Петька растолкал Ставридина:
— Слушай… гудки «Юпитера». Он, кажется, ушел с большевиками в Новороссийск…
— Да, — ответил сонный Ставридин. — А что?
Я на этом пароходе плавал. Мне говорили, что «Юпитер», «Анатолий» и «Петр Великий» — все пошли с Красной гвардией в Новороссийск.
— В чем же дело?

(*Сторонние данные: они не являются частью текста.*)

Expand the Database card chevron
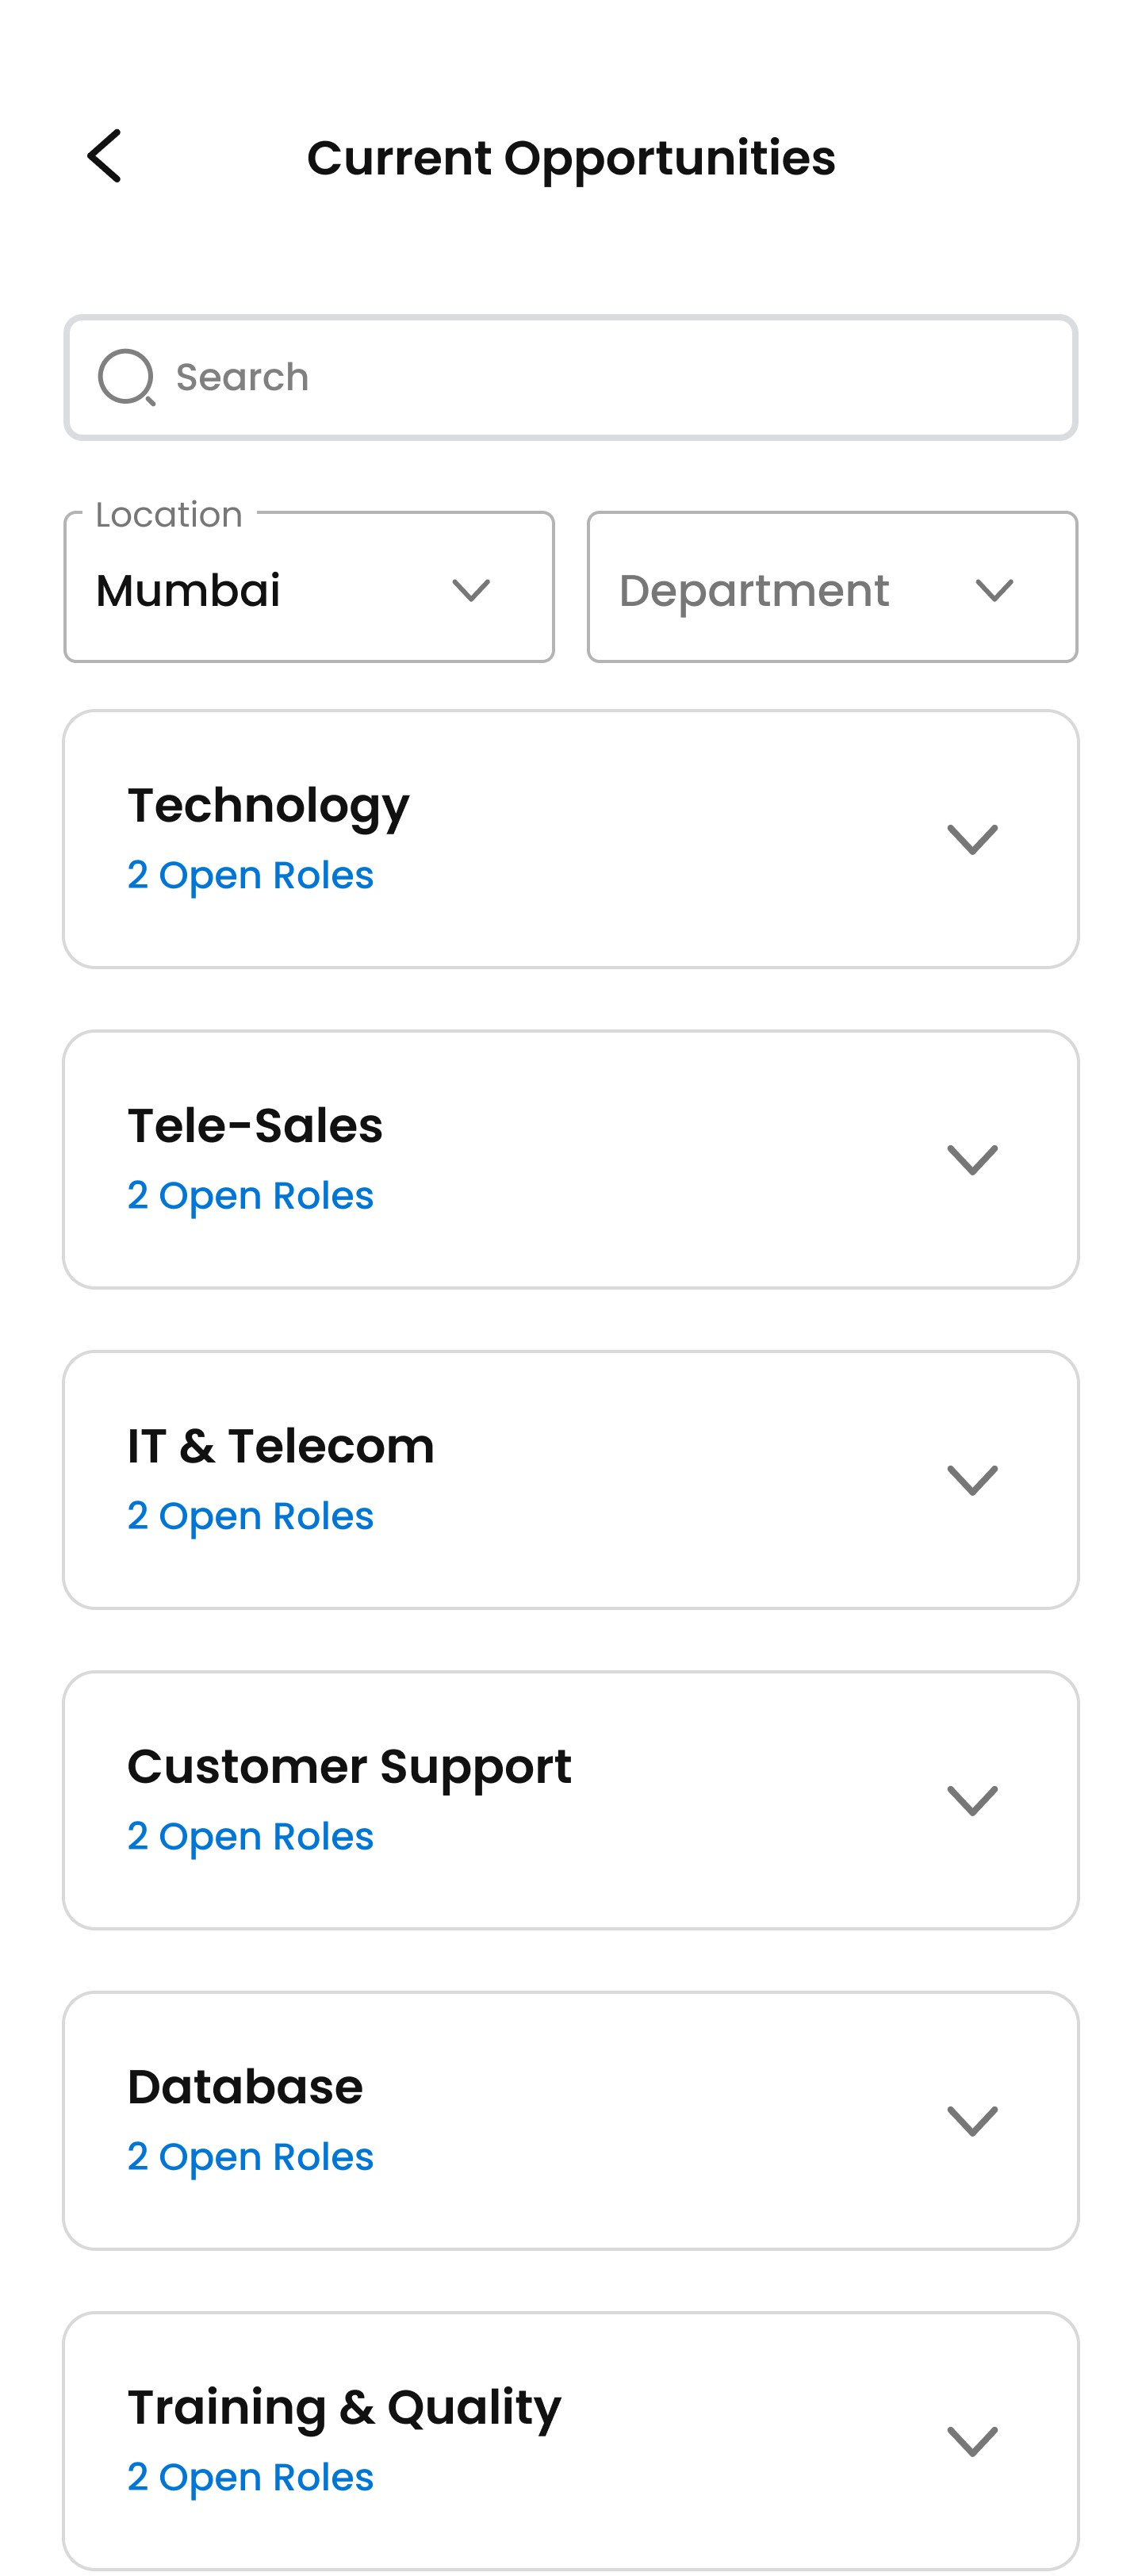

Может, большевики пришли, — спохватился Ставридин. — Эх, мать моя фисгармония, помнишь, я говорил тогда, что на Новороссийск надо было пробираться, а то вот… влипли… Может, потому нас ночью и не беспокоили…
Ставридин встал с нар, подошел к двери и постучал.
— Эй, фараоны, где вы?
— Ти-ше-е! — раздался громкий голос за дверью.
В камеру заглянул огромный стражник — надзиратель, за ним — два толстяка немца с винтовками.
— Что вам надо, собаки?! — закричал гневно тюремщик. — Тех, кого вы ждете, голубчики, больше не будет здесь никогда, не ждите…
Надзиратель с громом захлопнул дверь камеры.
Вскоре вызвали Шумного. Когда уводили, Ставридин обнял его. Больной незнакомец протянул Петьке руку.
Ставридин ободряюще сказал:
— Держись, Петька, не трусь! Лучше смерть, чем позор!
У Петьки вздрагивали губы. Ему хотелось плакать, но он крепился.
Стражники повели Петьку через длинный двор в помещение, где производят допрос. Он увидел под виноградной аркой толпившихся людей. У стены, покрытая черной шалью, стояла женщина. Она не отрываясь смотрела на Петьку.
Вдруг женщина выпрямилась и резко подалась вперед.
— Петька! Сынок!
Мать бросилась навстречу Петьке, перекрестила его и прошептала:
— Господи, избави его от всех бед…
— Куда прешь? Проворная какая! — злобно проговорил стражник, отстраняя женщину стволом винтовки.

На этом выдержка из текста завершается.